Егор Гайдар, как и многие люди его поколения, сделал другой выбор – он решил эту реальность попросту изменить. Да, он хотел жить честно, как нормальный человек, не испытывая угрызений совести, не испытывая страха перед законом, но при этом зарабатывать для семьи прилично – своим трудом, своей головой.
Но тогда это было практически невозможно.
Думая над этим, Егор пришел к простому выводу: эта лживая, фальшивая система ценностей, построенная на обмане, на неравенстве возможностей – рано или поздно рухнет.
…Позднее Ирина Евсеева, однокурсница Егора, вспоминала, как вошла в университетскую аудиторию, где у доски стоял Егор. Никаких сомнений, что у доски стоит именно Егор Гайдар, у нее не возникло. Хотя она его до этого никогда не видела. Но уже самый первый миг дал ей понять, что этот человек – самый незаурядный, самый не похожий на всех, кого она знала раньше, что он обладает абсолютно неординарными способностями.

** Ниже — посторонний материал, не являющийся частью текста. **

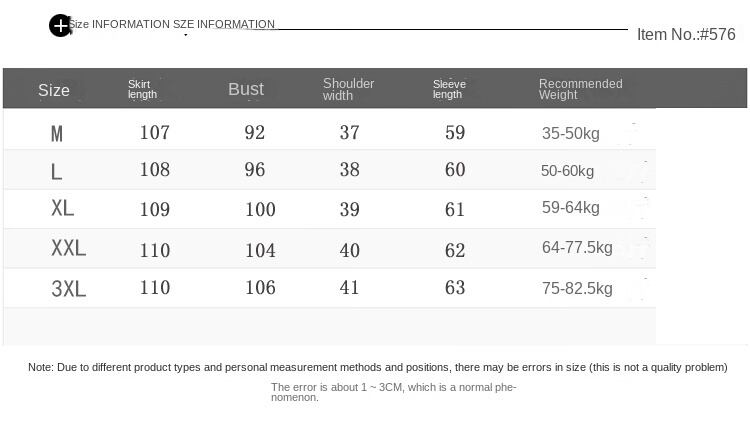Select the M size row label
The width and height of the screenshot is (750, 424).
coord(57,133)
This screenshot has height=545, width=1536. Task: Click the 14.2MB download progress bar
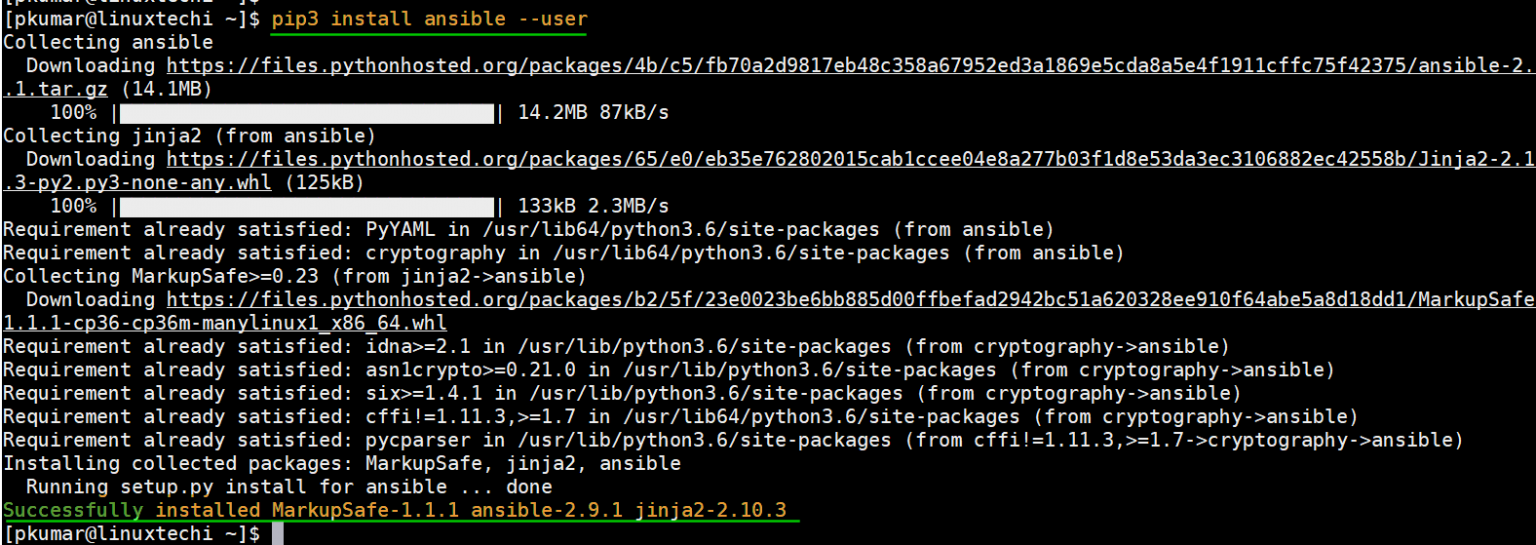click(x=306, y=113)
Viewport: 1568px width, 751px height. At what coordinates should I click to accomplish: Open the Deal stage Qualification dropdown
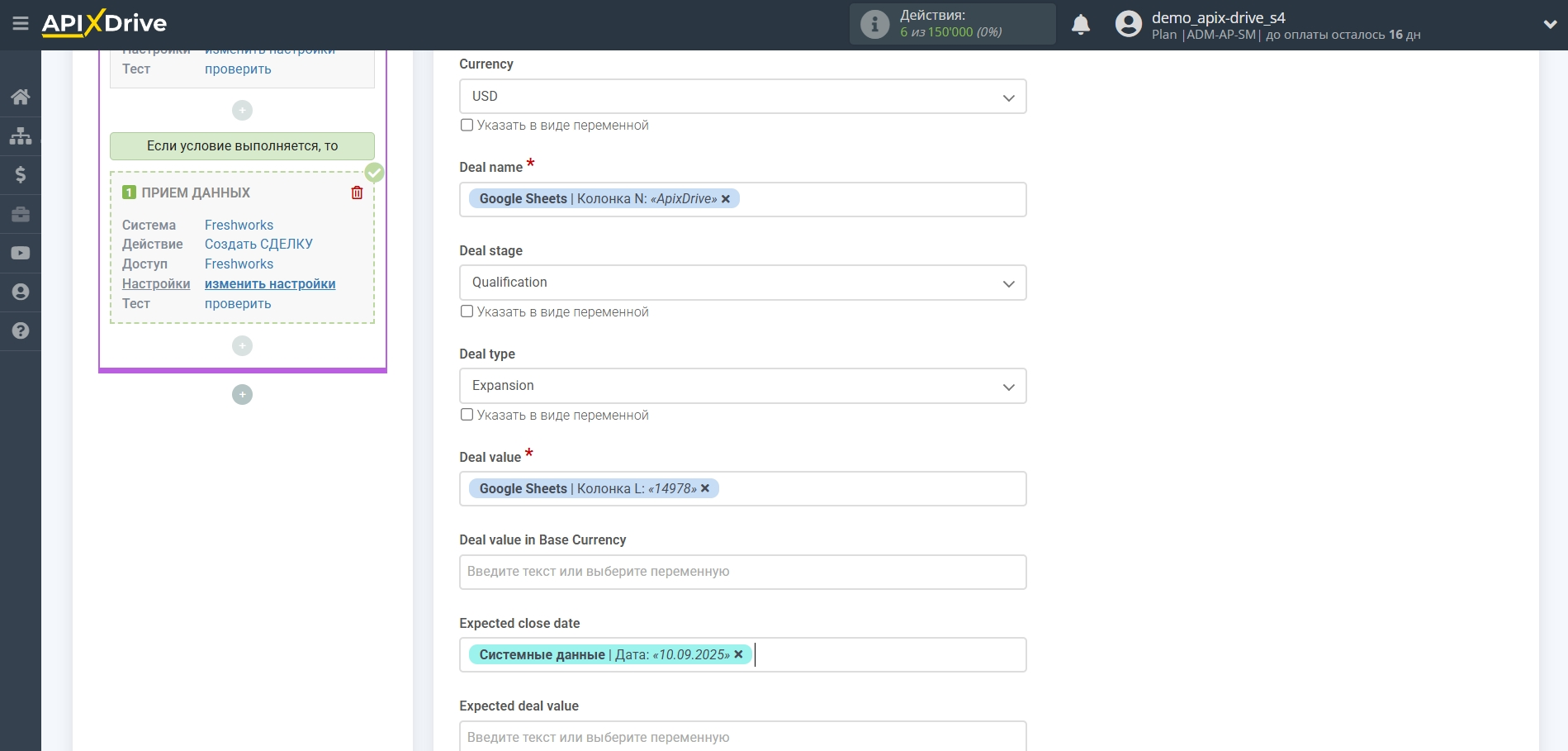[x=741, y=283]
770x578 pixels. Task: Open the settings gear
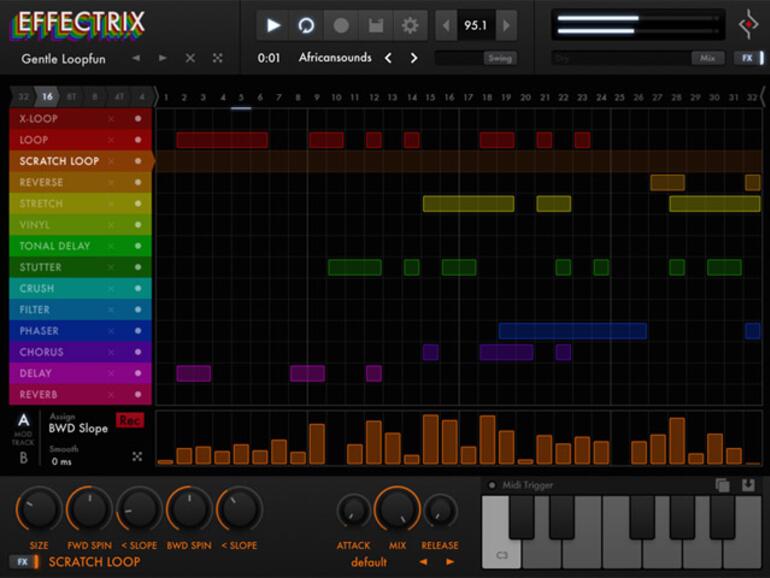[409, 25]
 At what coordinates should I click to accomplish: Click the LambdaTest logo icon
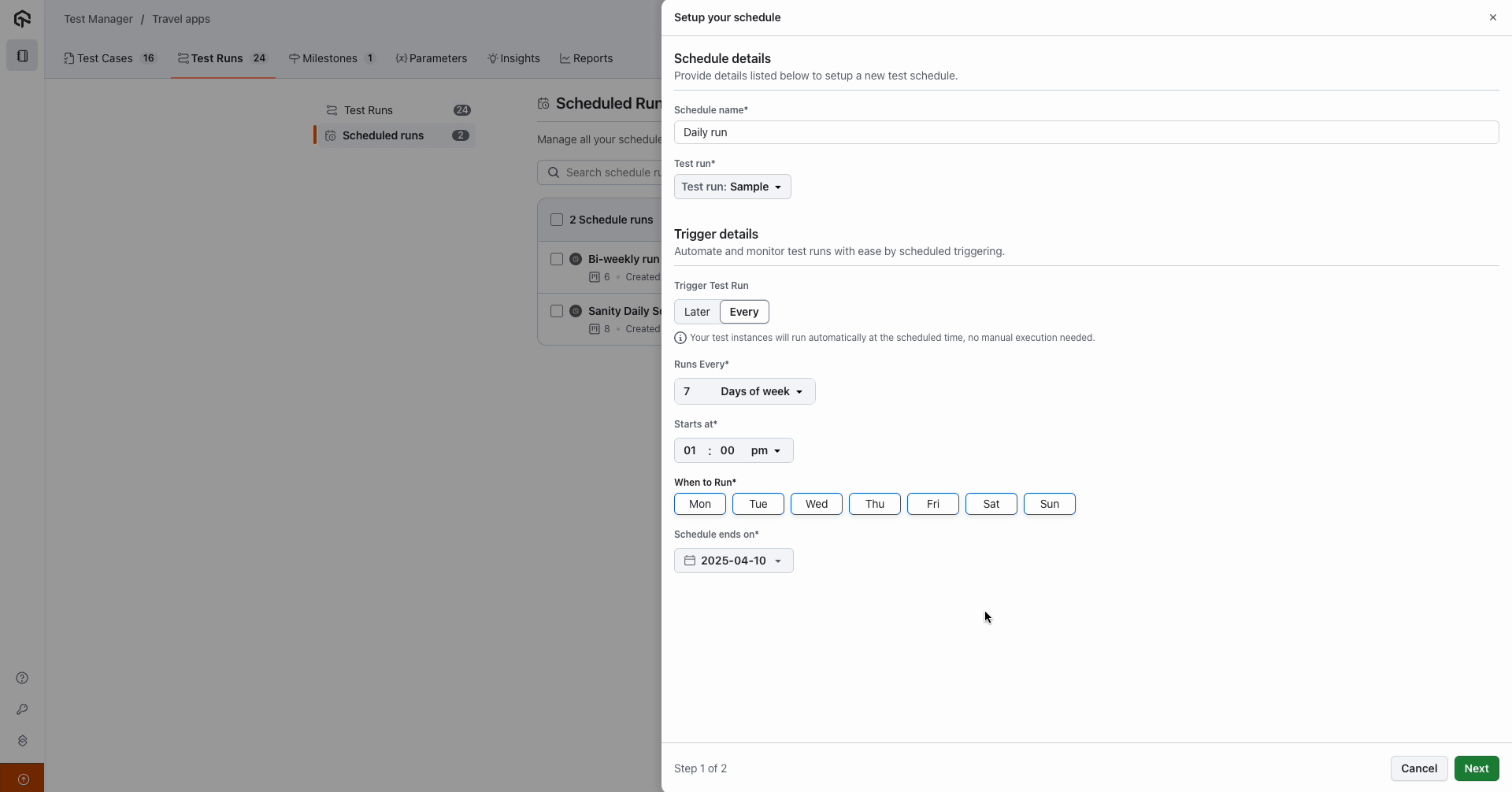(22, 19)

Они познакомились с Егором в научном кружке. Это был кружок, который организовал для своих студентов будущий научный руководитель Егора и куратор его кандидатской диссертации доцент Кошкин. Темой кружка была «экономика социалистических предприятий».
Но дело тут не в теме и не в кружке. А в том чувстве, которое испытала Ирина Евсеева при первом же взгляде на Егора Гайдара.
«Еще когда он учился или только начинал научную работу, – вспоминает Владимир Мау, нынешний ректор РАНХиГС (Российской академии народного хозяйства и государственной службы), – мы уже все знали, что он самый яркий в нашем поколении, самый продвинутый, самый умный… Это просто даже не обсуждалось».
То же самое говорил и экономист Михаил Дмитриев:
«Я узнал Гайдара в силу возраста чуть позже других. Если году в 88-м, 89-м, столкновения с Гайдаром (а я, конечно же, уже о нем знал) меня разочаровали – он, как мне казалось, отставал от времени, по-прежнему стоял на позициях медленного перехода к “социализму с человеческим лицом”, то уже через год, примерно в 1990 году, у меня после встречи с ним не было сомнений: Гайдар круче нас всех, он продвинулся в понимании реформ и в их механизме настолько далеко, насколько было возможно, он опережает всех на две головы».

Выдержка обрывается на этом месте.